The comparative analysis suggested that MTases encoded by ORF2230P, ORF14075P and ORF15360P are involved in 6mA modification in D. radiodurans, whereas only the MTase encoded by ORF16000P was implicated in 4mC methylation. And the protein encoded by ORF10260P (DR_0643) was annotated as an RsmD-like RNA methyltransferase, which was once proposed to be a 6mA DNA MTase (Shaiwale et al., 2015). As a member of the MmeI family, DraRI in Deinococcus was reported to possess no DNA methyltransferase activity in vivo, but displayed endonuclease activity once disrupted ORF was corrected (Morgan et al., 2009). Levels of 6mA in our study were undetectable by UHPLC-QQQ-MS/MS after deletion of this gene, indicating that DraRI has MTase activity.
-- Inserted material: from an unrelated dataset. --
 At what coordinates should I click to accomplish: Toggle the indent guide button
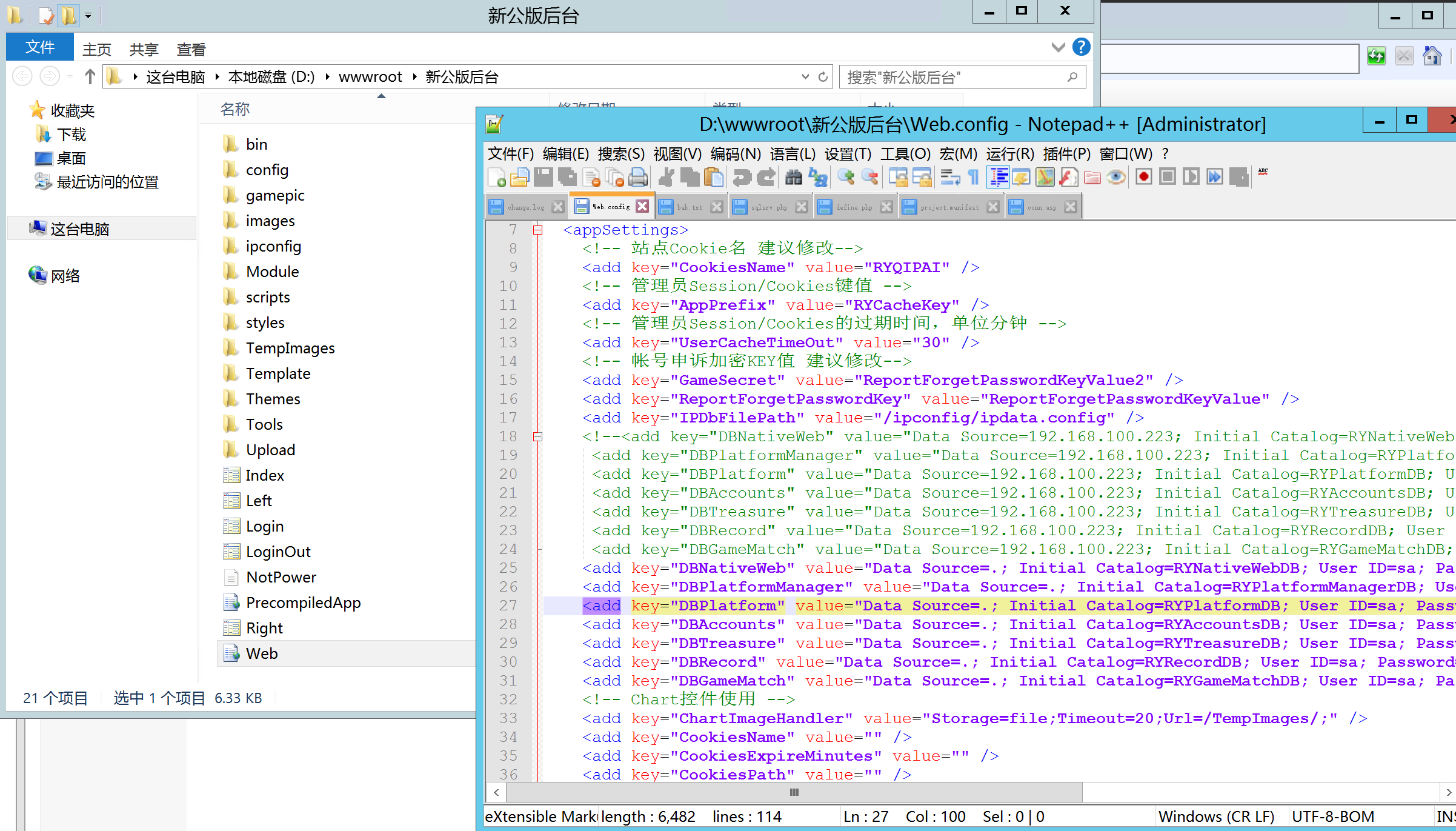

The S/DPPY/F motifs are the hallmark of N4-cytosine MTase active sites (Malone et al., 1995; Bujnicki and Radlinska, 1999). In contrast, an invariant Pro-Cys dipeptide (PC motif) is present in the active site of 5mC DNA MTases (Kumar et al., 1994). M.DraR1 contains SPPY and FxGxG motifs and but no other conserved motifs such as PC, ENV, QRR, RE or GN, suggesting that M.DraR1 is not likely a 5mC MTase. In the current study, deletion of M.DraR1 drastically reduced 4mC content and resulted in complete loss of the modified “C4mCGCGG” motif, suggesting that M.DraR1 is an N4-cytosine MTase. Electromobility shift assay (EMSA) also confirmed that M.DraR1 can rigorously bind to DNA substrates containing the sequence “CCGCGG” in the presence of SAM. Restriction digestion pattern analysis in vivo and in vitro provided further evidence that M.DraR1 is able to protect DNA substrates from SacII digestion. Taken together, these results indicated that M.DraR1 is an α-class N4-cytosine MTase, which methylates the N4 atom rather than C5 position of the second cytosine in “CCGCGG” motifs (Roberts et al., 2015).
Despite the low frequency compared to that of 6mA, 4mC is a prevalent modified base in thermophilic bacterial DNA and also occurs in many mesophilic bacteria (Ehrlich et al., 1985). A recent study revealed that N4-cytosine DNA methylation in Helicobacter pylori was involved in transcriptional regulation and pathogenesis, suggesting that 4mC is not only a component of R-M systems but also serves as a global epigenetic regulator (Morgan et al., 2016; Kumar et al., 2018). In our study, 4mC plays a crucial role in the maintenance of genomic stability in D. radiodurans, as higher spontaneous rifampin mutation frequency, enhanced recombination and transformation efficiencies were observed in N4-cytosine methylation deficient strains.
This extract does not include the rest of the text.